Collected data
::::
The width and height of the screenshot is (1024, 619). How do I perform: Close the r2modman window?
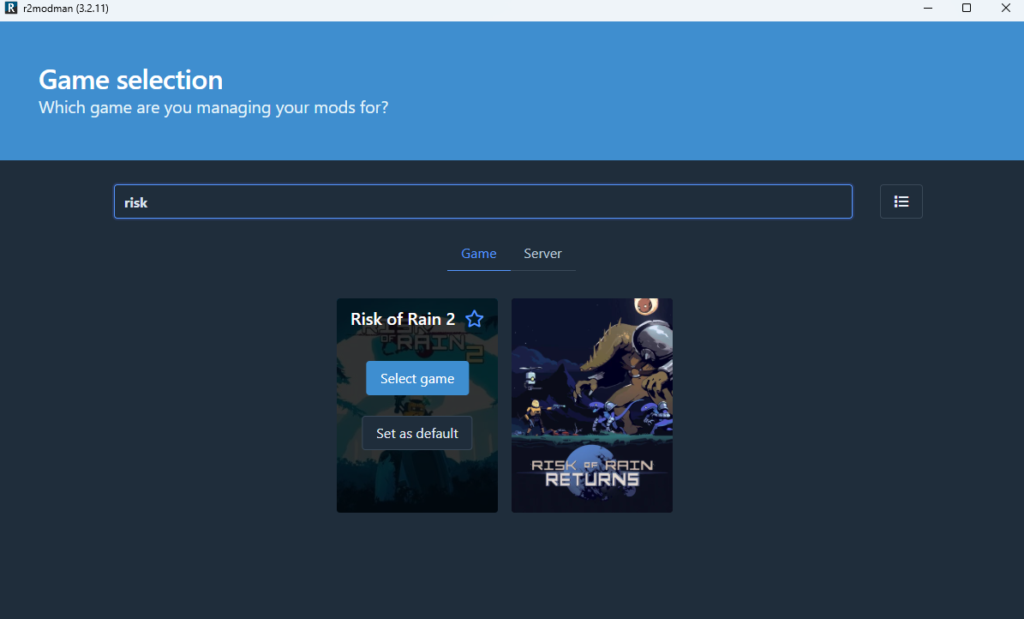tap(1004, 8)
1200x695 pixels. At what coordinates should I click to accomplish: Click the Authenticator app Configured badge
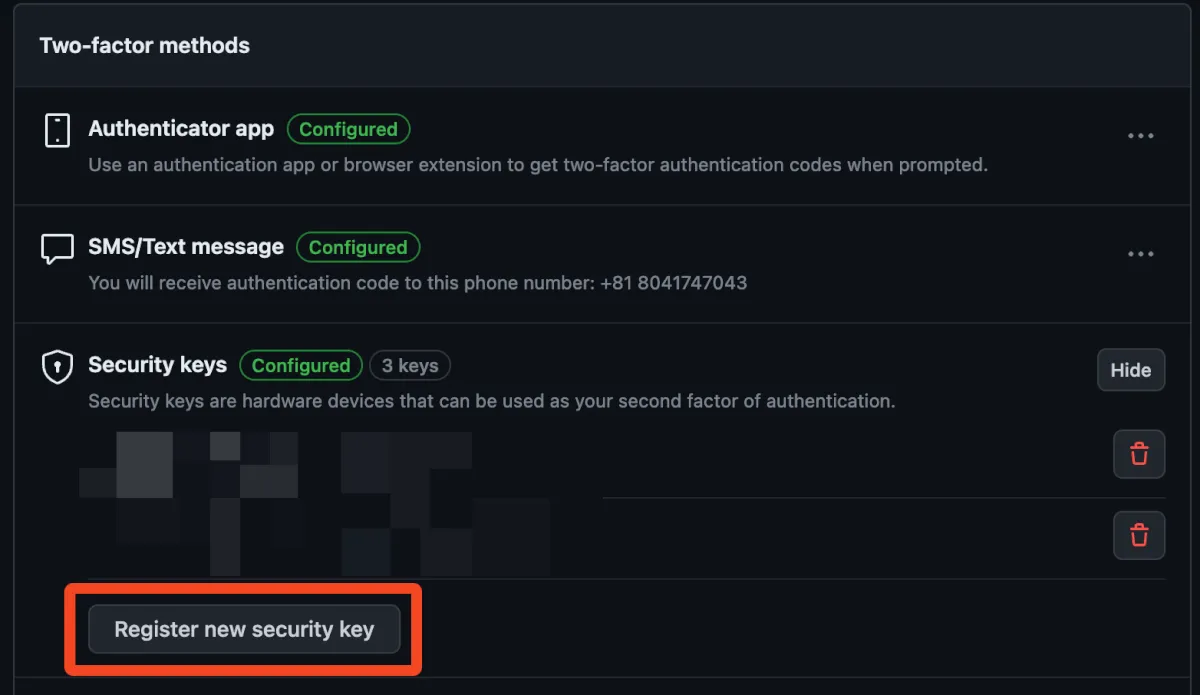click(x=348, y=129)
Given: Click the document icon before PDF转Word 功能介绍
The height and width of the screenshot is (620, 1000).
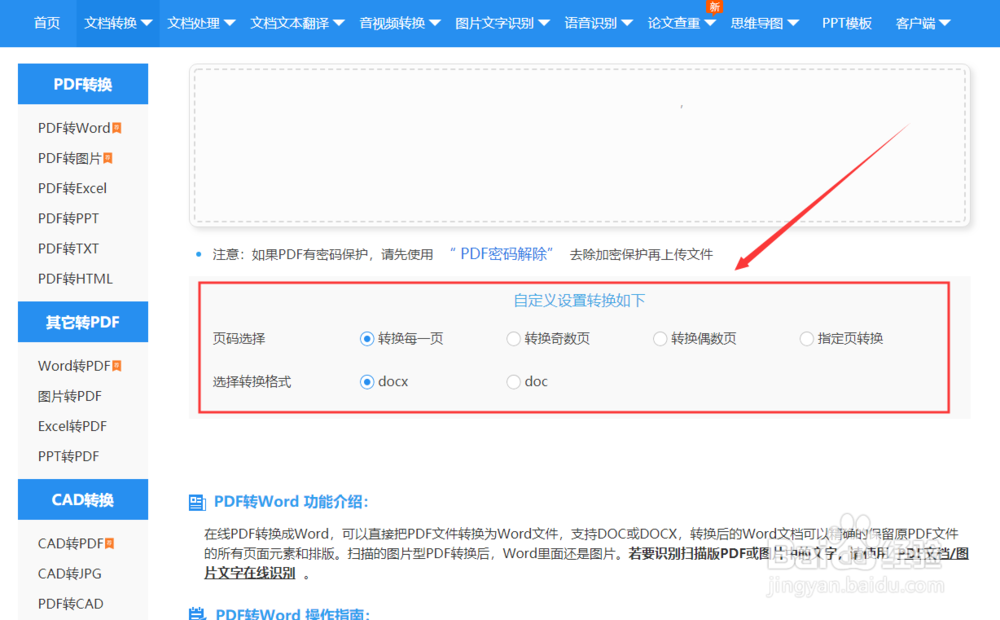Looking at the screenshot, I should (196, 501).

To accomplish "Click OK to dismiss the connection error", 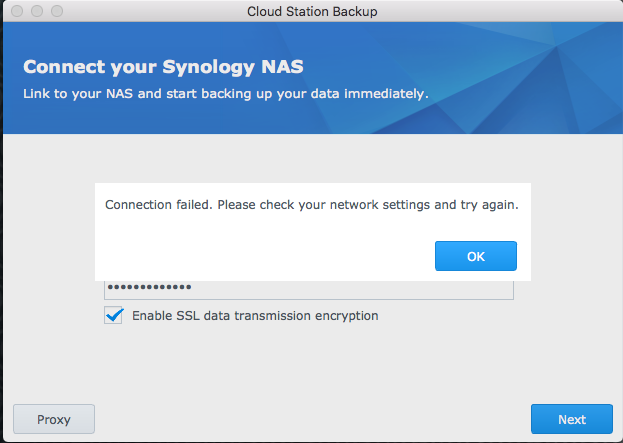I will coord(475,256).
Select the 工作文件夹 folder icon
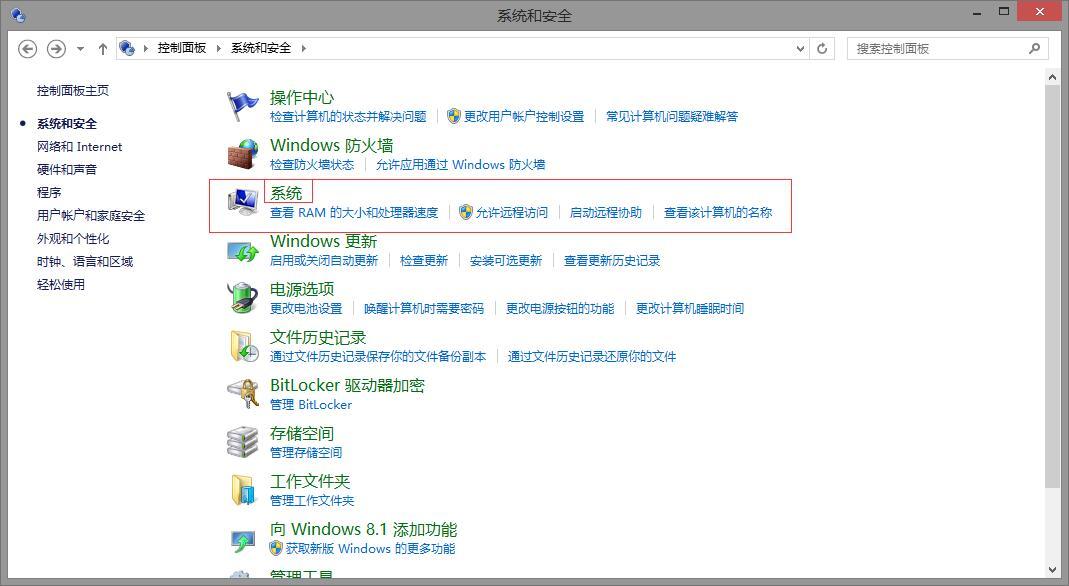The image size is (1069, 586). click(x=243, y=488)
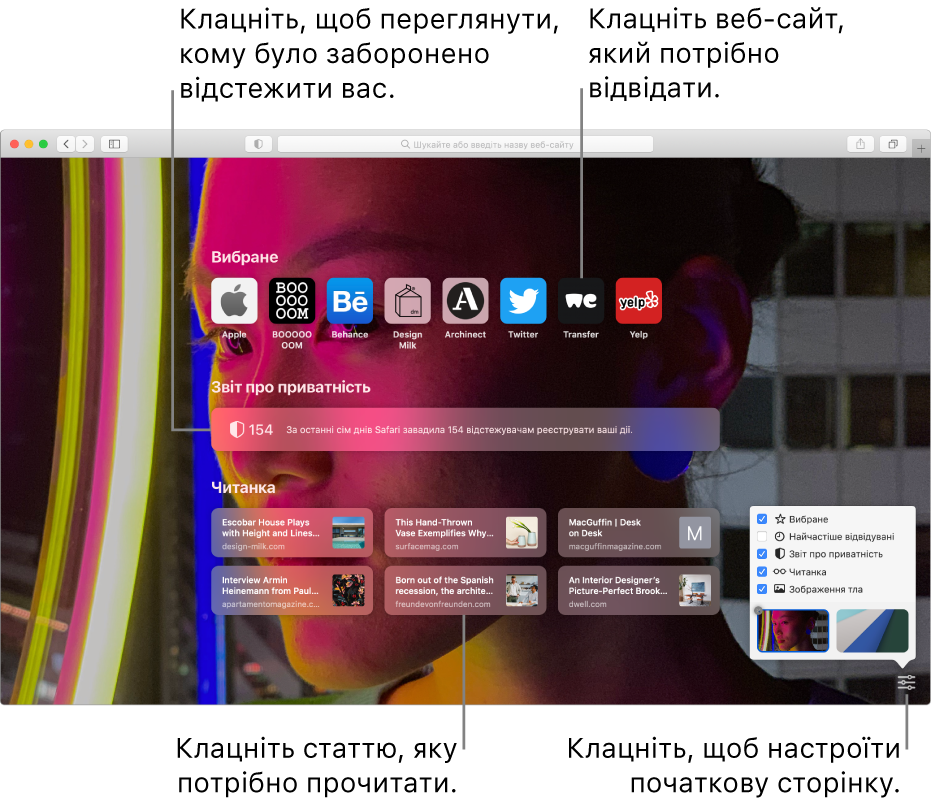Click the Звіт про приватність 154 banner
The width and height of the screenshot is (931, 803).
coord(465,429)
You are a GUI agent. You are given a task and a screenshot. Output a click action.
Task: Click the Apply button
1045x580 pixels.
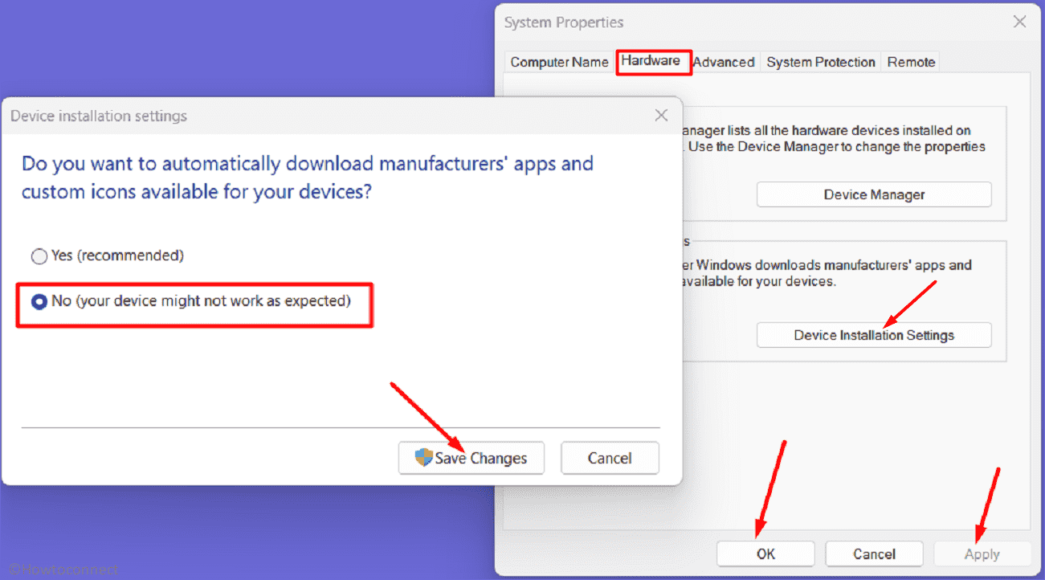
::::
Problem requirements
Could you write out exactly the lines running from the one with "You are a GUI" through the last line of the data above, both ends kept, and omit any picture?

Task solution
You are a GUI agent. You are given a task and a screenshot. Output a click action.
Task: Click the Apply button
1045x580 pixels.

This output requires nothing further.